In this case, the employee had worked for 30 years for a franchisee of the Jumbo supermarket chain in a unique role. The franchisee, i.e. the employer, sold its business (via Jumbo Nederland B.V.) to Maripaan Groep B.V., a larger franchisee operating seventeen Jumbo supermarkets. After the takeover, it became apparent that the employee’s role could not be integrated into the new organisation and was also redundant. At the request of the new employer, Maripaan, the subdistrict court terminated the employment contract. The termination was subsequently upheld on appeal. The Court of Appeal held that the elimination of the position was necessary for business-economic reasons in order to achieve a more efficient business operation, and that the prohibition on dismissal in the event of a transfer of undertaking did not stand in the way of that. It was, however, to be expected that the employer would sufficiently substantiate this, since the request for termination followed shortly after the transfer of undertaking. In this case, the employer nevertheless met that threshold, as it demonstrated that an internal review had shown that the employee’s position did not exist within Maripaan and that an alternative position was not possible, partly due to the employee’s limited availability of eight hours per week.

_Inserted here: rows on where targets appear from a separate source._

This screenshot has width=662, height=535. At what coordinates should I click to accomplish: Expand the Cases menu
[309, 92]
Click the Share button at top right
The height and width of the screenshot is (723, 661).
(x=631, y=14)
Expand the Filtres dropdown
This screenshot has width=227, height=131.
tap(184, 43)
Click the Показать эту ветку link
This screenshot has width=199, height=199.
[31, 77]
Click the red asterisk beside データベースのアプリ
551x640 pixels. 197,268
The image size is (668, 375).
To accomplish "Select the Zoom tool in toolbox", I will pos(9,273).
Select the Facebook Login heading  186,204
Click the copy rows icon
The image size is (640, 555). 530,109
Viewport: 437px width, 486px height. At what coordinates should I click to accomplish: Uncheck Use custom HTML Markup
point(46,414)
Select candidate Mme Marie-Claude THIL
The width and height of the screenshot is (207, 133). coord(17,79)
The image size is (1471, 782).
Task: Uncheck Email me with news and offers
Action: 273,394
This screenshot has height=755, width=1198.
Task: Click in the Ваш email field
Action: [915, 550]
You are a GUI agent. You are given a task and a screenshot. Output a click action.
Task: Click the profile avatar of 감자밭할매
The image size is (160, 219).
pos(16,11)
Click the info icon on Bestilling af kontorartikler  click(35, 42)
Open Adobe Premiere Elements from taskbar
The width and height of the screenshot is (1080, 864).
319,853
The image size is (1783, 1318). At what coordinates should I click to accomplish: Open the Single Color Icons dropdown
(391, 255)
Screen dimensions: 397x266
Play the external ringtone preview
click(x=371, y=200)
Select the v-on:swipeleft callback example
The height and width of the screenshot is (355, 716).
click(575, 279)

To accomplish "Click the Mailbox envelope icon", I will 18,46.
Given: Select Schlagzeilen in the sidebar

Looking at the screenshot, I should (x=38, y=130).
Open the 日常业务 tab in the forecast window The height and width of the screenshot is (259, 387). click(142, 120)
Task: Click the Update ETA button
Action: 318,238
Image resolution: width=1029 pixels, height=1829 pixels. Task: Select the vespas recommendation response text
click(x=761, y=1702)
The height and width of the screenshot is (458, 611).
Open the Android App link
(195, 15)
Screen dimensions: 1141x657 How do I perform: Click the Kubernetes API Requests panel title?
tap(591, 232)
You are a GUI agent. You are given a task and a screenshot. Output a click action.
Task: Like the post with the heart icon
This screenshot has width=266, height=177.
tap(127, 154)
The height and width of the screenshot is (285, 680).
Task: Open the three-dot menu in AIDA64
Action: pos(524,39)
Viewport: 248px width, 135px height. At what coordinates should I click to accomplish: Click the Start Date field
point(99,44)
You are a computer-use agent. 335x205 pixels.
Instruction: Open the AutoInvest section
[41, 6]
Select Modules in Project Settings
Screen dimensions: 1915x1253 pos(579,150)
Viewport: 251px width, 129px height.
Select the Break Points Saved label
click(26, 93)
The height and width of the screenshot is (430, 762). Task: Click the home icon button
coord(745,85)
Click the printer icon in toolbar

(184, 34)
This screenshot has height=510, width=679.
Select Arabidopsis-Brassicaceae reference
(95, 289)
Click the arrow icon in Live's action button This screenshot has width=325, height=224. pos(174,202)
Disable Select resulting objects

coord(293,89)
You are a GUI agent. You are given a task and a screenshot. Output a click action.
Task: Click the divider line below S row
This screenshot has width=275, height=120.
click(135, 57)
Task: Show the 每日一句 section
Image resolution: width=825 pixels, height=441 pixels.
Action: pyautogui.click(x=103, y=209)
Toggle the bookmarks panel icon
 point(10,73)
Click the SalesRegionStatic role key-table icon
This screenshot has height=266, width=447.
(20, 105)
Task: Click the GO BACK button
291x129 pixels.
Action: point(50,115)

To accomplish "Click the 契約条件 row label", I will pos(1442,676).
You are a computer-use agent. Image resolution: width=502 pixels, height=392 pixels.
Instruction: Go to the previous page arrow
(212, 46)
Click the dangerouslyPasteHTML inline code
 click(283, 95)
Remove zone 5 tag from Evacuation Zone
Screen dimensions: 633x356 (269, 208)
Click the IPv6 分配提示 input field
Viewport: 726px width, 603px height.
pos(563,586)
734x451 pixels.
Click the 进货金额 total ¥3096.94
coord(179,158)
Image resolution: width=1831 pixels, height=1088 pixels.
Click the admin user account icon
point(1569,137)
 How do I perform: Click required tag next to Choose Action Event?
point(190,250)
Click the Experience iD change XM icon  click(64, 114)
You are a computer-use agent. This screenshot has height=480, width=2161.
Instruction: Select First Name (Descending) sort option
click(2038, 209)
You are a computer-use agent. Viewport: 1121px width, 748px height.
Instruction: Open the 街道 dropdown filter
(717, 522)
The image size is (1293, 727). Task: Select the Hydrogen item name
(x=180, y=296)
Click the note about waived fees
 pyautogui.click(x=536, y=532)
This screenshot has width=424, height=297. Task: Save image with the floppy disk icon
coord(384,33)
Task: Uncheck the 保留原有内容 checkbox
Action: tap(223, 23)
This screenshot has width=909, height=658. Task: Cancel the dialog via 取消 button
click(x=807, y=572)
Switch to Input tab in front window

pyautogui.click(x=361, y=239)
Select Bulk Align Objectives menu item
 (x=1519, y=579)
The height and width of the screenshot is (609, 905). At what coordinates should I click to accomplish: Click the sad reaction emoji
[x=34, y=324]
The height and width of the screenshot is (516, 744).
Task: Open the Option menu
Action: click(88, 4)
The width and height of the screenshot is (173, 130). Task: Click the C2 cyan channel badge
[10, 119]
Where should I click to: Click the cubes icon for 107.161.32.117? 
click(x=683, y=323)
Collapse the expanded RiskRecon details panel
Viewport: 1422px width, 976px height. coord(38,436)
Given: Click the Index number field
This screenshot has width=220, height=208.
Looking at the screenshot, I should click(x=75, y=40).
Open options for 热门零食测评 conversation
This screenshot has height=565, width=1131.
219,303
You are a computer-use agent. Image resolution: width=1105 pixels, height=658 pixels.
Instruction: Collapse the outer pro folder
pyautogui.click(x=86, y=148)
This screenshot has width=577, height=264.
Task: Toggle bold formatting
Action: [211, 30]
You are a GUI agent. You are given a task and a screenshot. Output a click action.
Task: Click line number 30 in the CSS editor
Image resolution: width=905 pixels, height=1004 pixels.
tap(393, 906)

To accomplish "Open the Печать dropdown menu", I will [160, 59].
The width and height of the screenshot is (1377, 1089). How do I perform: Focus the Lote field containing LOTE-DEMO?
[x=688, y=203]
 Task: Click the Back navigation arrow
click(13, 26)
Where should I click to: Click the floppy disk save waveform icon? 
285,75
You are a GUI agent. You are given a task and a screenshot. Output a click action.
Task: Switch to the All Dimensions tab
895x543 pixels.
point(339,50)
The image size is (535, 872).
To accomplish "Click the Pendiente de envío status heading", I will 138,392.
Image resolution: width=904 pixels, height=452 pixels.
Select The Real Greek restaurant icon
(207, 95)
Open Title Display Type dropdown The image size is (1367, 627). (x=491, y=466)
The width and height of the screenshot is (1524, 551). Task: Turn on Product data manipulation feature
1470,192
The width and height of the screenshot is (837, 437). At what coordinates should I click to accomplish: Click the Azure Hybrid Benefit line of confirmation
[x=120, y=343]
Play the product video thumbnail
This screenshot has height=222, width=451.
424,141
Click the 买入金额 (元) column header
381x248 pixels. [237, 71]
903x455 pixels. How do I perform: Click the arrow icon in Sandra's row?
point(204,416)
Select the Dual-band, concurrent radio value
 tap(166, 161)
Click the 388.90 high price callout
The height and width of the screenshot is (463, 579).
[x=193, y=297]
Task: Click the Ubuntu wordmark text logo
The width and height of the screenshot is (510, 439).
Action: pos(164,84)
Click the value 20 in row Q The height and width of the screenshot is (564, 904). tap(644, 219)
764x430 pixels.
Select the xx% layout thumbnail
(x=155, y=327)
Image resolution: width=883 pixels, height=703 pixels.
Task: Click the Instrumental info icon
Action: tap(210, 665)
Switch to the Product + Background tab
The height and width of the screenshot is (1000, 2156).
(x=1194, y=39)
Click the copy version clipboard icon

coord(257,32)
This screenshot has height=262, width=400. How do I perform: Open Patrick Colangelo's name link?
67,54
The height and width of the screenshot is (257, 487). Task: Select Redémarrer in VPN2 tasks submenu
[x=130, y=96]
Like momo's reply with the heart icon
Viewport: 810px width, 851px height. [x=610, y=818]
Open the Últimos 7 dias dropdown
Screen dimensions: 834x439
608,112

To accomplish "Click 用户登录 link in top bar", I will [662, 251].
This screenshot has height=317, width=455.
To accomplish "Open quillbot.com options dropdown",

In cassation, the employee complains that the Court of Appeal failed to recognise that, in short, a fully substantiated business-economic dismissal ground alone is insufficient to bypass the prohibition on dismissal. According to the employee, the Court of Appeal should have examined the intrinsic connection between the invoked economic, technical or organisational reasons and the transfer of undertaking.

The Supreme Court considers that, first, it must be assessed whether there is a fully substantiated ground for dismissal, after which the question is whether a prohibition on dismissal prevents any termination. However, the underlying directive regarding the prohibition explicitly states that a transfer of undertaking may not constitute a reason for dismissal, but that it does not preclude dismissals for economic, technical or organisational reasons entailing changes in the workforce. Those economic, technical or organisational reasons may therefore to some extent be related to the transfer of undertaking without automatically triggering the prohibition on dismissal. The Court of Appeal’s judgment sufficiently reflects this view, meaning that the complaint cannot lead to quashing.

In short, this ruling makes clear that the mere fact that there is a transfer of undertaking does not automatically block every business-economic dismissal. However, the closer a business-economic dismissal occurs to the transfer date, the heavier the employer’s duty to provide reasons showing that the two do not have an intrinsic connection.